Darüber hinaus würde ein Verständnis, das die Nichtigkeit auf die nachträgliche Abrede begrenzt, der ausdrücklichen Absicht des Gesetzgebers, die Form der Schwarzarbeit in Gestalt von „Ohne-Rechnung-Geschäften“ wirkungsvoll zu bekämpfen, zuwiderlaufen.
Der BGH hat klargestellt, dass das Gesetz zur Bekämpfung der Schwarzarbeit in der Fassung vom 23.7.2004 ausweislich § 1 I SchwarzArbG der Intensivierung der Bekämpfung der Schwarzarbeit dient und dass die Novellierung des Vorgängergesetzes ausschließlich eine Verschärfung der gesetzlichen Maßnahmen zur Bekämpfung der Schwarzarbeit bewirken sollte (BGHZ 198, 141 = NJW 2013, 3167 = NZBau 2013, 627 = NZM 2013, 689 Rn. 17). Schon die frühere Fassung des Gesetzes zur Bekämpfung der Schwarzarbeit erforderte, dass Verträge, die den Ordnungswidrigkeitstatbeständen zu Grunde lagen, bei bestimmter Beteiligung beider Vertragspartner nichtig waren. Es gibt keinen Anhaltspunkt dafür, dass diese Rechtsfolge nunmehr mit dem neuen Gesetz nicht mehr eintreten sollte.
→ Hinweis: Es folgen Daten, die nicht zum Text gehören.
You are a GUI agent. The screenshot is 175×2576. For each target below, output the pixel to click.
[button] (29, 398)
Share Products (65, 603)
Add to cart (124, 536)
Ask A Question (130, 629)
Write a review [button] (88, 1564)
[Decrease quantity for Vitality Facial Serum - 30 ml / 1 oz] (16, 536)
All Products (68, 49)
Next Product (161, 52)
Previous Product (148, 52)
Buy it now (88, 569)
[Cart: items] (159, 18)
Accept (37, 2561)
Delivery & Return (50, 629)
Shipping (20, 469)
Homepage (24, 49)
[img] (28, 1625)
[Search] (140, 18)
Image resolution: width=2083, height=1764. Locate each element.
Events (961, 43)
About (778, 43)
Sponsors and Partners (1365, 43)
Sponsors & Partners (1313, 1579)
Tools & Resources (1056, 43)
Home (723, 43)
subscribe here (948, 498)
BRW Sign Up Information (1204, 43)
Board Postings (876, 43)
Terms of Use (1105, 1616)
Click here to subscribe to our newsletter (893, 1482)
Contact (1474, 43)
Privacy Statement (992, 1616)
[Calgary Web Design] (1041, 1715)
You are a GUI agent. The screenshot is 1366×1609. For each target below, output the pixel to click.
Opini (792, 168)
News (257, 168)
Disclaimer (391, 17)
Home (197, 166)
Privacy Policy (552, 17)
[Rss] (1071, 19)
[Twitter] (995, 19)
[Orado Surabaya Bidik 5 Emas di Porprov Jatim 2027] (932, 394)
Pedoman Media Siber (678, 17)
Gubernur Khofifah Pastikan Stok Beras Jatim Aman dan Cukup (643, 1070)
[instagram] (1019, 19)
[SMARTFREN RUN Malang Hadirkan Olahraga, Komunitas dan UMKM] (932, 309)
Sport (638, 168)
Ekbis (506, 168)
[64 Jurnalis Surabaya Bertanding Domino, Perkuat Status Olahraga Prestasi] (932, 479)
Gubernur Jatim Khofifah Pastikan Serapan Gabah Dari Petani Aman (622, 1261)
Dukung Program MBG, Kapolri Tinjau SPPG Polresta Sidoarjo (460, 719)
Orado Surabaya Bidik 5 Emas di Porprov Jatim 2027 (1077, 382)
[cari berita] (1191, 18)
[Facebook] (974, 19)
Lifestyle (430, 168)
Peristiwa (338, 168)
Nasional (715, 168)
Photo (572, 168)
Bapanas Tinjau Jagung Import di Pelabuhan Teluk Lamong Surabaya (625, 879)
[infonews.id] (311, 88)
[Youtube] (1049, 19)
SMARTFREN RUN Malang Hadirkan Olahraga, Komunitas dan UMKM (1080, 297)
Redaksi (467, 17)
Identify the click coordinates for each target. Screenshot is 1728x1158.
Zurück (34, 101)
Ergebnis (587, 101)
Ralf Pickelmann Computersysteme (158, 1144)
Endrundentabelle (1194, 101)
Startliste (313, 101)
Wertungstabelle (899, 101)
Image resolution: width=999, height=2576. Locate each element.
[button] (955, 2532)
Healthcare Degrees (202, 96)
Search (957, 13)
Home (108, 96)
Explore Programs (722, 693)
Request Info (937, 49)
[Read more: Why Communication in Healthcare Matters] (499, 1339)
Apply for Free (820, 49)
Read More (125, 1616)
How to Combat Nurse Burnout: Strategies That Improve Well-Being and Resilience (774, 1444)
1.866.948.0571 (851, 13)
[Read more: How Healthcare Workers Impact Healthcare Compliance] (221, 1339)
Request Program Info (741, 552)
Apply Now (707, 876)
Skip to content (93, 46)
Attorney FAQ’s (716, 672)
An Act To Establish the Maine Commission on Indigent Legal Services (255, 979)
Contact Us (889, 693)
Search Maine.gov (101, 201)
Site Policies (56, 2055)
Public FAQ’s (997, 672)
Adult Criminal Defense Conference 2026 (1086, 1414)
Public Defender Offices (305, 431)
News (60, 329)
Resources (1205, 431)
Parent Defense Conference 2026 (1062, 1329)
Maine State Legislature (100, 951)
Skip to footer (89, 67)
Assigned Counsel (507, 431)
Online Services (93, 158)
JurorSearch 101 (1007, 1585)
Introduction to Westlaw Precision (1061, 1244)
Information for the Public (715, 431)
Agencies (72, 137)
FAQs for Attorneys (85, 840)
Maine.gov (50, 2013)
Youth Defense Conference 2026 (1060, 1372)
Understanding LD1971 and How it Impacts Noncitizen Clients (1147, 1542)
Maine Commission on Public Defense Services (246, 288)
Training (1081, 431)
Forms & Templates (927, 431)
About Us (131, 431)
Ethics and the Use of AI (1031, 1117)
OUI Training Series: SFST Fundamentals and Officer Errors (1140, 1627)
Das Gesetz will nicht nur den tatsächlichen Vorgang der Schwarzarbeit eindämmen, sondern im Interesse der wirtschaftlichen Ordnung den zu Grunde liegenden Rechtsgeschäften die rechtliche Wirkung nehmen (BGHZ 198, 141 = NJW 2013, 3167 = NZBau 2013, 627 = NZM 2013, 689 Rn. 17, MüKoBGB/Armbrüster, § 134 Rn. 77). Wer das im Schwarzarbeitsbekämpfungsgesetz enthaltene Verbot bewusst missachte, solle nach der Intention des Gesetzgebers schutzlos bleiben und veranlasst werden, das verbotene Geschäft nicht abzuschließen (vgl. BGHZ 201, 1 = NJW 2014, 1805 = NZBau 2014, 425 = NZA 2014, 784 = NZM 2014, 596 Rn. 27; BGHZ 118, 182 [193] = NJW 1992, 2557). Mit diesem Schutzzweck des Gesetzes wäre es gerade nicht vereinbar, die nachträgliche „Ohne-Rechnung-Abrede“, die das vertragliche Synallagma insgesamt umgestalten soll, isoliert zu betrachten und der vom Gesetzgeber missbilligten Vorgehensweise der Vertragsparteien nur deswegen Wirksamkeit zuzusprechen, weil der Abschluss des Architekten- oder Werkvertrags und die „Ohne-Rechnung-Abrede“ zeitlich auseinanderfallen, die Vertragsparteien sich also erst zu einem späteren Zeitpunkt bewusst für die Illegalität entscheiden. Eine solche einschränkende Anwendung der Nichtigkeitsfolge würde den Vertragspartnern die Möglichkeit eröffnen, erst (möglicherweise kurz) nach Vertragsschluss eine Schwarzgeldabrede zu treffen und dadurch den Werkvertrag zu „retten“.“
Auswirkungen auf das Examen
„Schwarzarbeit“ ist stets Gegenstand von zivilrechtlichen Klausuren in beiden Examina. Das verwundert wenig, da sich Ansichten und Argumente in der näheren Vergangenheit gewandelt haben. Das Urteil des OLG Stuttgart führt die neuere Rechtsprechung des BGH fort, bleibt aber nicht unbestritten. Die Einkleidung des Sachverhalts und die Auseinandersetzung mit dem Umfang der Nichtigkeit laden ein, Teil juristischer Prüfungen zu werden.